参加した学生たちに、今回ボランティアに応募した理由を聞くと、「以前からボランティア活動に関心があり、経験してみたかった」という声や、「5月のイベントのときから気になっていたのですが応募が間に合わず、今回はぜひ参加したかった」といった声など、全員が前向きな思いで参加を決めていました。

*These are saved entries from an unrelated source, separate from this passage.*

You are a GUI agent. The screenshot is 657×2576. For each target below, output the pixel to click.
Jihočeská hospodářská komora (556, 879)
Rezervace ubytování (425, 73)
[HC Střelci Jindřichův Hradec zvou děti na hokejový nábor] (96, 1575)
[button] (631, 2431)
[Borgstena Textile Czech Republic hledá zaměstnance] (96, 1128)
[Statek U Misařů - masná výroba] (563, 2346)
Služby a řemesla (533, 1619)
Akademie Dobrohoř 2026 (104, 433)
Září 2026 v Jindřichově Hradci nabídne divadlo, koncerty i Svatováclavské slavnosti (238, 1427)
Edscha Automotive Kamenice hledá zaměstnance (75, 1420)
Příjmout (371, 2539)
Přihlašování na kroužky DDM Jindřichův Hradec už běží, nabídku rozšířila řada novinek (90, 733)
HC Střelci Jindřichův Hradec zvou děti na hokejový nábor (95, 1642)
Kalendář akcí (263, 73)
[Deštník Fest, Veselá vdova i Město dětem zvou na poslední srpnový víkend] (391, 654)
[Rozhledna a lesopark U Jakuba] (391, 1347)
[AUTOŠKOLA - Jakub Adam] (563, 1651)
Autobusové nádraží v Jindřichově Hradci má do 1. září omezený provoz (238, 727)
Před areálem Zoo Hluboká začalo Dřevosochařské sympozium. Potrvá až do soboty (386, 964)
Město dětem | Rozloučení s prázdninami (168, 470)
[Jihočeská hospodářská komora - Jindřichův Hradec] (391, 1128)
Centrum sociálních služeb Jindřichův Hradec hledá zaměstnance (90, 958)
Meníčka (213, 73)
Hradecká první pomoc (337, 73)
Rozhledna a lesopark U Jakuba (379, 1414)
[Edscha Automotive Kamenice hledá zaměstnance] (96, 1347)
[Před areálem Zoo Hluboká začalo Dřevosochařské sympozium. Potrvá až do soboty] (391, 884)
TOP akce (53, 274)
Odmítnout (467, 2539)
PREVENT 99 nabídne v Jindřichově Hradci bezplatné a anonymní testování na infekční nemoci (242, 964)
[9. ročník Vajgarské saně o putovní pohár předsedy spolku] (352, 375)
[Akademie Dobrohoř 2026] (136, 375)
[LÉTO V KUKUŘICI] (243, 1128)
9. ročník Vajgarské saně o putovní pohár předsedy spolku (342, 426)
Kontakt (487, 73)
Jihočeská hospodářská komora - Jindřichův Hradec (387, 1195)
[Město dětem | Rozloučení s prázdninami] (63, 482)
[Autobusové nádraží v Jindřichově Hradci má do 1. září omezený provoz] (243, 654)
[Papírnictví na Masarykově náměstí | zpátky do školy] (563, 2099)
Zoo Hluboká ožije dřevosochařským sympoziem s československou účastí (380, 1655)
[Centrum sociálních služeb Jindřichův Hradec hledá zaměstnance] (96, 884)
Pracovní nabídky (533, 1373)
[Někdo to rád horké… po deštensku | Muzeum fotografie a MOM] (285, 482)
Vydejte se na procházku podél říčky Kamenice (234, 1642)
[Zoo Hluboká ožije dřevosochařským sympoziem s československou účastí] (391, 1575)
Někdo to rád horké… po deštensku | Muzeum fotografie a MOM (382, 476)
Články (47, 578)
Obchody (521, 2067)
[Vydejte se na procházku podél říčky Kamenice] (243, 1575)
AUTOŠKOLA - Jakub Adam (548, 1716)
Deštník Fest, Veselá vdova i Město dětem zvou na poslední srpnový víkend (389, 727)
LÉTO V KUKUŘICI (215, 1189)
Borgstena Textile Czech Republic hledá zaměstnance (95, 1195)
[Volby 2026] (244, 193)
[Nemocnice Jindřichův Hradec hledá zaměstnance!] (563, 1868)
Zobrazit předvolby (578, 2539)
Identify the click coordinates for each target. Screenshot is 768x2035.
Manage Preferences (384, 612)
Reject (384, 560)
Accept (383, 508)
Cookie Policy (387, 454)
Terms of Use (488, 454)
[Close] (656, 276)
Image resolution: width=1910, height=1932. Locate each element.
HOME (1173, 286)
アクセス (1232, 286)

また、「親戚にひとり親世帯がいて、苦労を身近に感じている」と、個人的な経験から関心を持った学生もいました。
学生たちは、全員がファッション大好き。
「大学とブランドが連携して洋服を提供する取り組みだと知り、社会貢献につながると感じて参加しました。洋服だからこそ届けられる楽しさがあると思います。新しいファッションとの出会いで、少しでも笑顔になってもらえたらうれしいです」と話してくれました。

企業同士も連携して良い相乗効果に
各ブランドの皆さまからも、衣類提供会を開催する意義についてお話を伺いました。
BEAMS 経営企画本部 サステナビリティ推進部 本間氏
「5月の開催後、社内でも反響が大きく、今回は少しパワーアップしてお届けしています。実践女子の学生の皆さんはとても品がありますね。運営の手伝いも楽しみながら取り組んでくださっている印象です」
NOLLEY’S(ノーリーズ) 室氏
「当社は中高生向けのブランドがあまりないため、最初は少し勝手が違うかもと緊張していましたが、ご家族連れが多く楽しく接客ができています。実践女子の学生さんはとても前向きでしっかりされている。こちらが指示しなくても自ら考えて動いてくれます。大学とコラボする機会は貴重なので、今後も継続して連携できればと思います」
ABAHOUSE(アバハウス) 坂田氏
「ファミリーセールのような取り組みは社内でも行っていますが、ボランティアを含めた活動は自社だけでは難しいこともあります。5月にBEAMSさんから声をかけていただいたとき、ぜひ参加したいと思いました。実際に手に取って喜んでいただける姿を見て安心しています。今回のイベントが少しでもリフレッシュにつながればうれしいですね。大学と連携することで、学生の皆さんの姿勢から学ぶことも多く、私たち自身も刺激を受けています」
本学は今後も、企業や地域との連携を通じて、学生が社会課題に向き合い学びを実践する機会を創出してまいります。